## What you need to do
What is needed is a word-for-word restatement of all the entries.

** Provided information follows **

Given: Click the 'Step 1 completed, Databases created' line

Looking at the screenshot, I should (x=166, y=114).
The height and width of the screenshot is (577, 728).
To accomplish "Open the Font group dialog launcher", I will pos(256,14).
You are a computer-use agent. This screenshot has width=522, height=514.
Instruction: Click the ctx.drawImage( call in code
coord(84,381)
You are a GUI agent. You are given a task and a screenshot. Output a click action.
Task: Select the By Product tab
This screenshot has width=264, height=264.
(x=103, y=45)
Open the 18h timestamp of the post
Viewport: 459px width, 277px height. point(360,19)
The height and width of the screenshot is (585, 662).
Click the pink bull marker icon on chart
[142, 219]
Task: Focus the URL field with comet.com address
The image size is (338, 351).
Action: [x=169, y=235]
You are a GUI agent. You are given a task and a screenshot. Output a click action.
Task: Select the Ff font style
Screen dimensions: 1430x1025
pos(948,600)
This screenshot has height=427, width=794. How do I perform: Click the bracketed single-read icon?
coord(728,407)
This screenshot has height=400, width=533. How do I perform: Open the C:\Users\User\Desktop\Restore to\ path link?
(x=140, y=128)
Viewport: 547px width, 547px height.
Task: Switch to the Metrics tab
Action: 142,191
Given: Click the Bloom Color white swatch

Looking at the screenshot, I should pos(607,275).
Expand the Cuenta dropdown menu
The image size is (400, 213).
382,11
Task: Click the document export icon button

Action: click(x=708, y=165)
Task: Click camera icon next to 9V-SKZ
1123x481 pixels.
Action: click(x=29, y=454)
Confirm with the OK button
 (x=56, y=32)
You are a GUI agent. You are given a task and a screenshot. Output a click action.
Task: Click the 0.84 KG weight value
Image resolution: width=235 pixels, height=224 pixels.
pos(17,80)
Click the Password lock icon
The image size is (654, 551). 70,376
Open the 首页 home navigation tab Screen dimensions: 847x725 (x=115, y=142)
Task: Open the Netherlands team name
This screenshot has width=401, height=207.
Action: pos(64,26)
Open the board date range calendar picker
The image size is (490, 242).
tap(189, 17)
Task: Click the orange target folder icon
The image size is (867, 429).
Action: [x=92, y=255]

** End of Provided information **

## Task result
Given: Click the 'Step 1 completed, Databases created' line

Looking at the screenshot, I should (x=166, y=114).
The height and width of the screenshot is (577, 728).
To accomplish "Open the Font group dialog launcher", I will pos(256,14).
You are a computer-use agent. This screenshot has width=522, height=514.
Instruction: Click the ctx.drawImage( call in code
coord(84,381)
You are a GUI agent. You are given a task and a screenshot. Output a click action.
Task: Select the By Product tab
This screenshot has width=264, height=264.
(x=103, y=45)
Open the 18h timestamp of the post
Viewport: 459px width, 277px height. point(360,19)
The height and width of the screenshot is (585, 662).
Click the pink bull marker icon on chart
[142, 219]
Task: Focus the URL field with comet.com address
The image size is (338, 351).
Action: [x=169, y=235]
You are a GUI agent. You are given a task and a screenshot. Output a click action.
Task: Select the Ff font style
Screen dimensions: 1430x1025
pos(948,600)
This screenshot has height=427, width=794. How do I perform: Click the bracketed single-read icon?
coord(728,407)
This screenshot has height=400, width=533. How do I perform: Open the C:\Users\User\Desktop\Restore to\ path link?
(x=140, y=128)
Viewport: 547px width, 547px height.
Task: Switch to the Metrics tab
Action: 142,191
Given: Click the Bloom Color white swatch

Looking at the screenshot, I should pos(607,275).
Expand the Cuenta dropdown menu
The image size is (400, 213).
382,11
Task: Click the document export icon button

Action: click(x=708, y=165)
Task: Click camera icon next to 9V-SKZ
1123x481 pixels.
Action: click(x=29, y=454)
Confirm with the OK button
 (x=56, y=32)
You are a GUI agent. You are given a task and a screenshot. Output a click action.
Task: Click the 0.84 KG weight value
Image resolution: width=235 pixels, height=224 pixels.
pos(17,80)
Click the Password lock icon
The image size is (654, 551). 70,376
Open the 首页 home navigation tab Screen dimensions: 847x725 (x=115, y=142)
Task: Open the Netherlands team name
This screenshot has width=401, height=207.
Action: pos(64,26)
Open the board date range calendar picker
The image size is (490, 242).
tap(189, 17)
Task: Click the orange target folder icon
The image size is (867, 429).
Action: [x=92, y=255]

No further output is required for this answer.